(Stored records)
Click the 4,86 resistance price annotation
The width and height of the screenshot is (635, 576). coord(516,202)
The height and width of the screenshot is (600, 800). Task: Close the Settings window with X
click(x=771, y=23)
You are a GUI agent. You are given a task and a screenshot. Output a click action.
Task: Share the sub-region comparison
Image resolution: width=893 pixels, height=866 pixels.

= Task goal =
For this exercise, all the data must be repeated exactly.

= Expected output =
Click the 4,86 resistance price annotation
The width and height of the screenshot is (635, 576). coord(516,202)
The height and width of the screenshot is (600, 800). Task: Close the Settings window with X
click(x=771, y=23)
You are a GUI agent. You are given a task and a screenshot. Output a click action.
Task: Share the sub-region comparison
Image resolution: width=893 pixels, height=866 pixels.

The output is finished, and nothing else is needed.